E i tessuti? In laguna fanno rima con Bevilacqua. Anno di fondazione: 1875. All’epoca, Luigi Bevilacqua recuperava telai e macchinari usati dalla Scuola della Seta della Serenissima e si gettava sull’onda dell’Arts & Crafts, macinando una fama internazionale. D&G li scopre vent’anni fa: per questa occasione, vedremo «damascati in seta, decorati con motivi e su cromie originali e una serie di velluti», ci racconta Sandro Coldagelli, il responsabile commerciale.
E poi i mosaici: entrare alla Orsoni, nel cuore della città storica, è un’esperienza visiva senza rivali. Unica fornace attiva nel cuore della città storica, dal 1888 sforna mosaici a foglia d’oro e smalti in 3500 diverse tonalità. Per D&G, la Orsoni ha fornito i materiali per gli interni delle boutique di Venezia e Parigi. Per l’evento di questi giorni, invece, la scelta è caduta sui micro-mosaici, utilizzati per una edizione limitata di orecchini preziosamente decorati. «Possiamo dire di condividere non solo l’esaltazione del colore, ma soprattutto il profondo rispetto delle competenze artigianali», ci dice Giuseppe Fano, presidente di Trend Group, di cui Orsoni fa parte.
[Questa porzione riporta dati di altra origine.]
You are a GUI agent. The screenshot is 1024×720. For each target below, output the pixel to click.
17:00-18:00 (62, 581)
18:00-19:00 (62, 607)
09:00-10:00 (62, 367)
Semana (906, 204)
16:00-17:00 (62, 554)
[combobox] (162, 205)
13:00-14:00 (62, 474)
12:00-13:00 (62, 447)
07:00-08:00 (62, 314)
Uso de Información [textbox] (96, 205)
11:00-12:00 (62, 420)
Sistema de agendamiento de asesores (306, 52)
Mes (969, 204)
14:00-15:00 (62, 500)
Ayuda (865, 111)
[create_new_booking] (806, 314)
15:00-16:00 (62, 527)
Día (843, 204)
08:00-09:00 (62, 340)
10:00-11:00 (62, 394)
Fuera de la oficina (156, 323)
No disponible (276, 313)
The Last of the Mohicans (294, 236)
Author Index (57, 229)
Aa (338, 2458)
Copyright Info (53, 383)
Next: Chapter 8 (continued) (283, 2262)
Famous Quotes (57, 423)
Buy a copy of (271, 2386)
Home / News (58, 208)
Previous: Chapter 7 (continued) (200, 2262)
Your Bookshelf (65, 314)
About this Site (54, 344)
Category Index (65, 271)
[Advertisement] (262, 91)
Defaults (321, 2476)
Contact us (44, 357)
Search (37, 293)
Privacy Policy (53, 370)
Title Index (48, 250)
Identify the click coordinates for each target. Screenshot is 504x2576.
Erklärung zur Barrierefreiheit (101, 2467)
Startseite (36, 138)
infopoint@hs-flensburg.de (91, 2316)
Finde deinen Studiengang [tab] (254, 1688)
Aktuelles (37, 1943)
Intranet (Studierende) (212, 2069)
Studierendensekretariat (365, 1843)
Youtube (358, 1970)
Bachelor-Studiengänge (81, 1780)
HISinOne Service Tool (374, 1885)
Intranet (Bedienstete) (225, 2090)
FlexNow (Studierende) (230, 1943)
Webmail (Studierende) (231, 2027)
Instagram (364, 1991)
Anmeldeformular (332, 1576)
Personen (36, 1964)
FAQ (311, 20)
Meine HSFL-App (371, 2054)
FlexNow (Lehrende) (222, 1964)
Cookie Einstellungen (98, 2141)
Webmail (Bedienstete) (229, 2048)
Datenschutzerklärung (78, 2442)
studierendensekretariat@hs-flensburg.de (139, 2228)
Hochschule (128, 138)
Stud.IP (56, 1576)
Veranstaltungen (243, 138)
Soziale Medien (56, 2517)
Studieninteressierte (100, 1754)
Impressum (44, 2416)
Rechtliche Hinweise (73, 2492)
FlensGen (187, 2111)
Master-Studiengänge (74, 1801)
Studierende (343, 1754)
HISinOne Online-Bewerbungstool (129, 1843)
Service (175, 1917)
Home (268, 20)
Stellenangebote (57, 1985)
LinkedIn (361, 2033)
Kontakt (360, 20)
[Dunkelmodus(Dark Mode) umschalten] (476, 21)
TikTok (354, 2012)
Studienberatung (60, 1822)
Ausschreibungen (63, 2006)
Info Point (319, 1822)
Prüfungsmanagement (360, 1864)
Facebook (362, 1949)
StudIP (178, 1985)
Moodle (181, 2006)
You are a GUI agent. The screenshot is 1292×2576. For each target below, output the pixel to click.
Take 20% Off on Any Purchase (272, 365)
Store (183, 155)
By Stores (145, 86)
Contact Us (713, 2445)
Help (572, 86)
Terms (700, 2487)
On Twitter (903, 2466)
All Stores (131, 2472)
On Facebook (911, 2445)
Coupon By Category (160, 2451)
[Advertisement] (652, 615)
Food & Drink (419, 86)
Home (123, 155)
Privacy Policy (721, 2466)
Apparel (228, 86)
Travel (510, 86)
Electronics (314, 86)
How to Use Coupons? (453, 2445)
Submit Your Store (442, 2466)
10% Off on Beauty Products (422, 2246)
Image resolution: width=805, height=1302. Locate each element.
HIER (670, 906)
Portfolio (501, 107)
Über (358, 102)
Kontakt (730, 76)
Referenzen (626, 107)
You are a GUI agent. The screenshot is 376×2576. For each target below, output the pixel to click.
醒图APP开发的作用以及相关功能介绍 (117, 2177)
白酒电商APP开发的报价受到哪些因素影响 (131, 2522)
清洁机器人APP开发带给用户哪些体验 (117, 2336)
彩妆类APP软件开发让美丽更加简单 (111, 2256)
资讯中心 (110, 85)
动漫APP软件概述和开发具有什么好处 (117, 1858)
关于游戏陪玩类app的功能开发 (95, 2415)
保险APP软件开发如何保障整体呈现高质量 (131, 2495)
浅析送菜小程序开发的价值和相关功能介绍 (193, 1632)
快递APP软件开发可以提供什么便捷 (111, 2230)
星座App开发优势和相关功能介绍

Pietro Barbini, invece, ci invita nella sua fabbrica di specchi. È una delle famiglie storiche di Murano e tutt’ora ci lavorano «il padre, lo zio, tre cugini e tre fratelli», sorride Pietro. Valicare l’ingresso significa ricordarsi che «lo specchio come lo conosciamo ora è nato proprio a Venezia», dove il virtuosismo di tecniche e segreti fa uscire «un vetro cristallino così limpido e incolore da sembrare cristallo» e cornici con decori e incisioni da rubare il fiato. Proprio su un progetto mai realizzato dal nonno Nicolò, che ha fondato il laboratorio nel 1927, Dolce e Gabbana hanno puntato gli occhi ed «esaudito il desiderio di vederlo un giorno realizzato».